Page –
The result here is that the server immediately learns which vouchers correspond to matching images and which do not, but learns nothing additional about non-matching images (objective #1). Moreover, it learns the "associated data" for those images. This would allow the server to immediately determine how many matching images the device has. In order to prevent this, the device also sends some "synthetic match vouchers" which always decrypt. I'll describe this feature below.

Threshold Decryption #

One of the design goals of the system is that the server not learn the details of single image matches (objective #2). Instead, the server only gets to learn which images matched once it has seen a certain number of matches. This is known as a threshold system.

In order to this, Apple makes use of a technique called Shamir secret sharing. Briefly, a secret sharing scheme is a system in which you take some secret S and break it up into a bunch of shared etc. in such a way that you need a minimum number of shares (the threshold, t) in order to reconstruct S. You can have an unlimited number of shares but any subset of size t will let you reconstruct the secret (this is called M out of N sharing.)

The associated data consists of two values:

  • An encrypted value that contains information about the image: the hash and a "visual derivative" (more on this later). This value is encrypted with device-specific key that is used for each encrypted value.

  • A single share for that device-specific key.

The net result is that the server collects all the vouchers and discards all the undecryptable ones. It waits until it has enough shares for a given device, then reconstructs the device-specific key. It can then decrypt the encrypted values for every matching voucher it has received, as well as for any voucher it receives in the future. However, until it has received t shares, it is not able to decrypt any of these encrypted values.

To be done –
Answer these questions using the threshold decryption text above.
(a) What does the device send to keep the server from immediately determining how many matching images it has?
(b) What technique does Apple use to build the threshold system?
(c) What two values make up the associated data?

Target position entries –
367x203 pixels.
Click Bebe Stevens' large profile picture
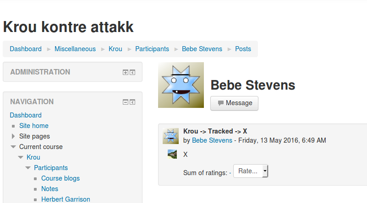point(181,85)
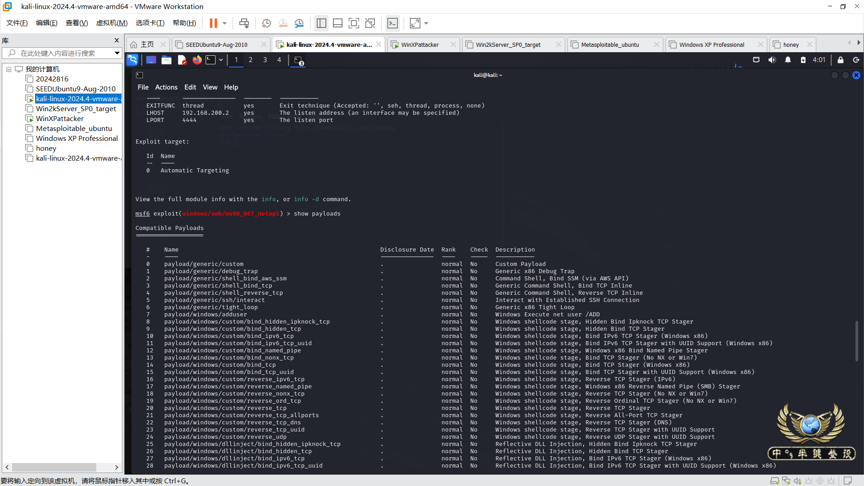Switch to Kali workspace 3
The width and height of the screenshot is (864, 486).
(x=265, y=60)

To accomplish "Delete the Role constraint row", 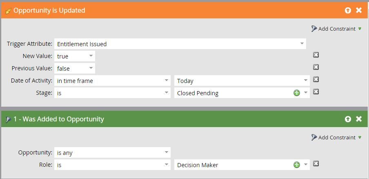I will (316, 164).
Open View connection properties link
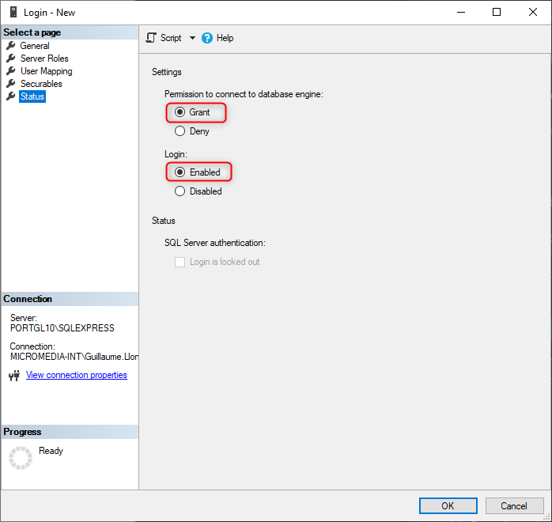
* * *
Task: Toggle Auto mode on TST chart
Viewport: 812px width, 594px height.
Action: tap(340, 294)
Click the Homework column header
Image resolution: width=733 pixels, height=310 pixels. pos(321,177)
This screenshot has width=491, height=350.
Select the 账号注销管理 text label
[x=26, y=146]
--
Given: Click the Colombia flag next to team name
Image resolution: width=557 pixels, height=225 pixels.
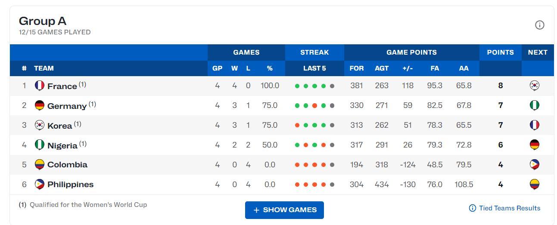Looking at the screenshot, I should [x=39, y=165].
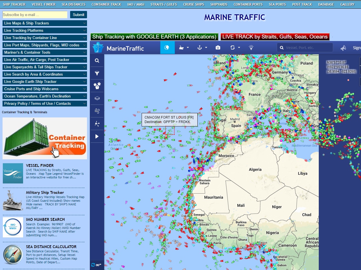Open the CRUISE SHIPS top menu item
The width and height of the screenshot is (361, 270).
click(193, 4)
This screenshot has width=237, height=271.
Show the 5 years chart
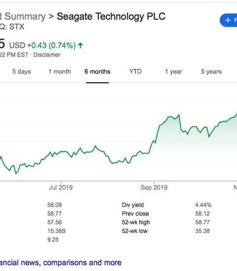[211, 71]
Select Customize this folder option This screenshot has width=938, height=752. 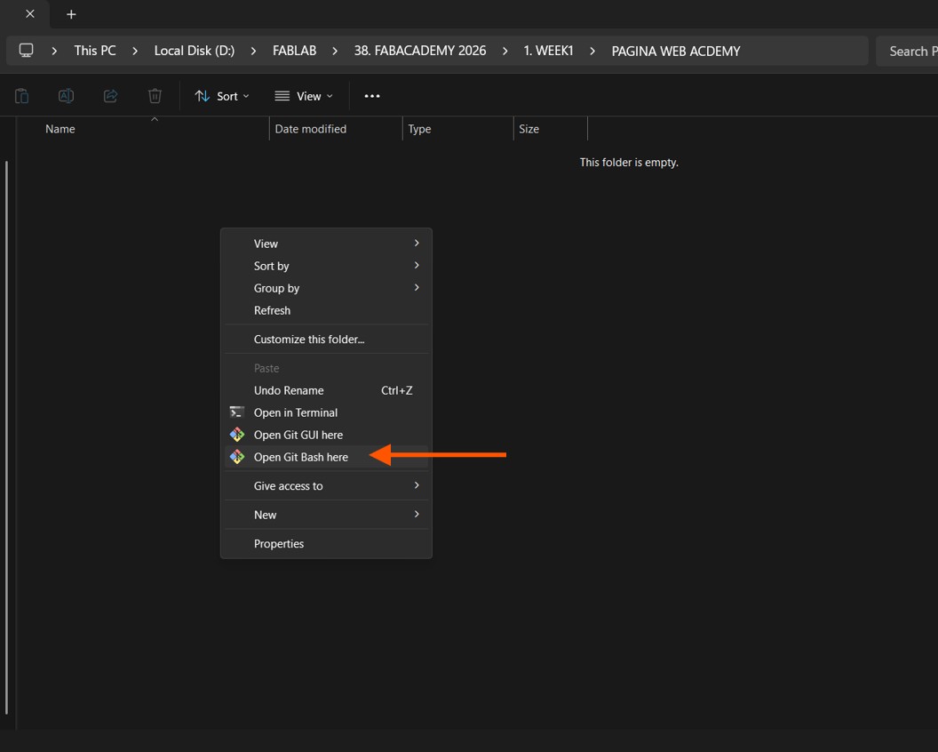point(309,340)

In response –
(a) Synthetic match vouchers, which always decrypt.
(b) Shamir secret sharing.
(c) An encrypted value holding the image's hash and a "visual derivative," and a single share for the device-specific key.